‘Lord Krishna’ Nitish Bhardwaj is pleasantly surprised to know that one of his old films Naache Nagin Gali Gali is a craze online with over 60 million views. And still counting. The film released in 1989, directed by Mohanji Prasad, stars the director’s favourite actress Meenakshi Sheshadri alongside Nitish Bhardwaj. The films is a weird kinky and tacky tale of two snakes played by Sheshadri and Bhardwaj
Nitish recalls how he was a virtual newcomer on the sets. “Meenakshi was my senior and a very well-established actress. I was new to cinema. In fact I was a visitor on the sets of Meenakshi’s debut film Painter Babu at Filmistan studios. When we began shooting together for Naache Nagin Gali Gali (NNGG) Meenakshi was very reserved. To break the ice I told her exactly what happened on the sets of Painter Babu on the days when I was a visitor. She was completely stumped. She wanted to know how I knew all of that. That’s how we became friends.”
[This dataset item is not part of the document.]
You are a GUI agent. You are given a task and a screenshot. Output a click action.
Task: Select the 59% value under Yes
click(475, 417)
It was very important for the lead pair to be comfortable with one another as they had to perform some really awkward intimate scenes.
Recalls Nitish with a laugh, “We were supposed to be snakes in human form so we had cling to one another like snakes on a bed. I was very embarrassed because for one, she was my senior and a big star and in any case it would be awkward for any two people to do that kind of an intimate scene. But Meenakshi put me at ease and made sure I was comfortable doing the scenes.”
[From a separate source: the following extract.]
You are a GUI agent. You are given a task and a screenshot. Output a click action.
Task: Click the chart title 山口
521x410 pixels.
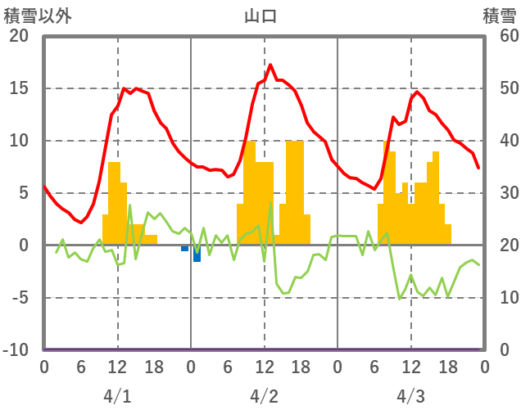260,16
Interestingly, there was an incident on the set of NNGG where Meenakshi was assaulted by stranger. Confirming this incident Nitish said, “He was stalker, an obsessive fan. But before he could cause any trouble, he was immediately removed by security and handed over to the police. She handled the situation with great dignity. It’s a pity Meenakshi married and left so early in her career when she was so popular and such a fabulous trained dancer. During the shooting she would guide me through my steps.”
How does Nitish explain the massive interest in this mythological potboiler? “I think it is due to the newly found craze for my serials Mahabharat and Krishna among the younger generation.This generation seems more curious about my work beyond my Krishna avatars on screen than the audience of the 1990s.”